====== Records to process
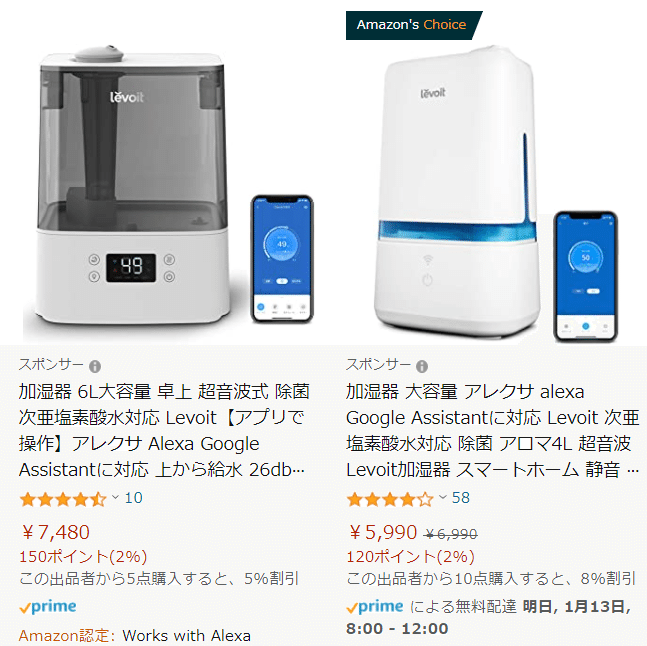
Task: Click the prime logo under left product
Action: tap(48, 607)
============
====== Records to process
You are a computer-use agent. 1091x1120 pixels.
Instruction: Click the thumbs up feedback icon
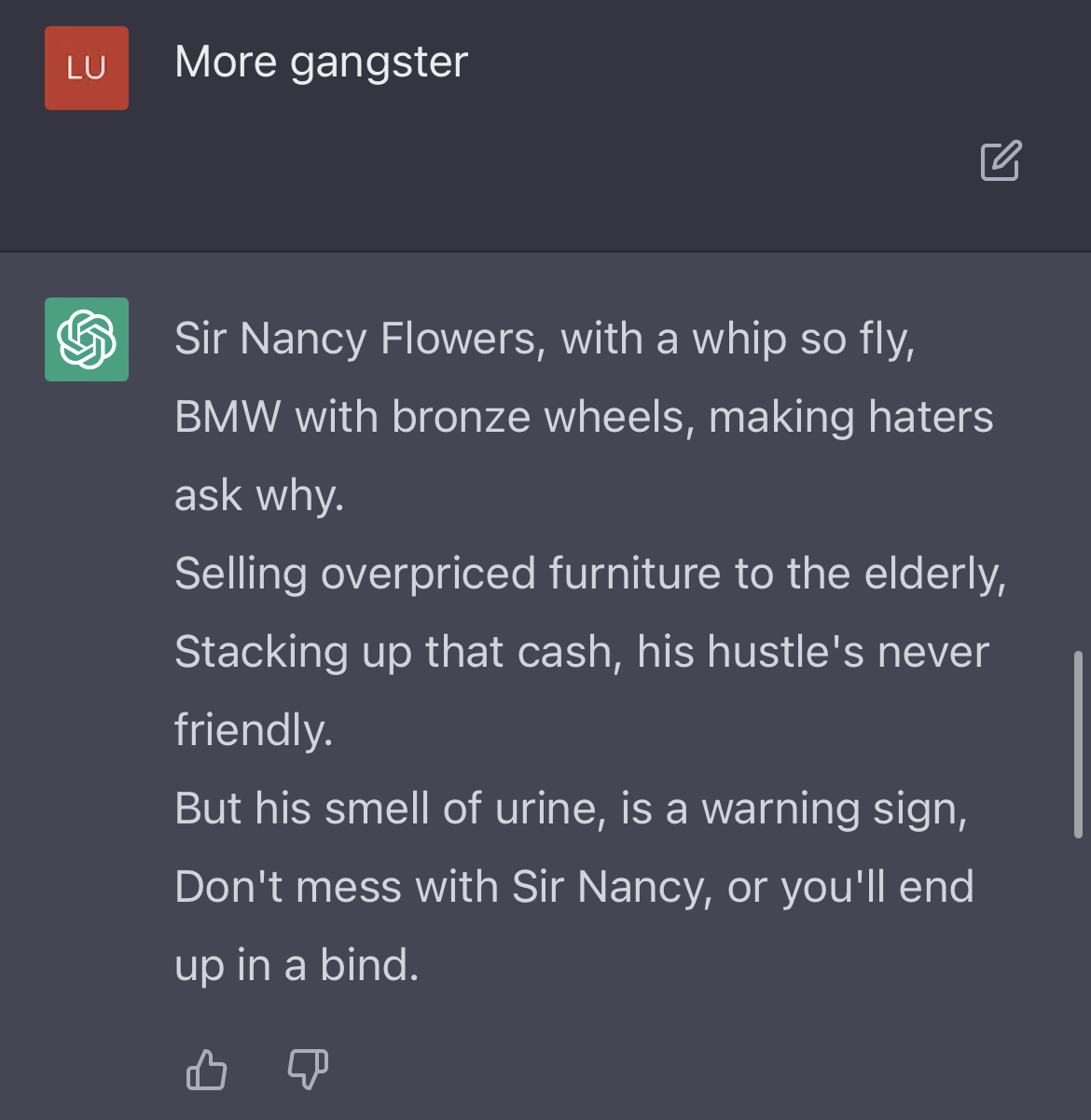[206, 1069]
============
[Written exercise] Copy the entries word for word, starting at the line containing "You are a computer-use" and ending at the line containing "[206, 1069]". Omit the pictures.

[Output below]
You are a computer-use agent. 1091x1120 pixels.
Instruction: Click the thumbs up feedback icon
[206, 1069]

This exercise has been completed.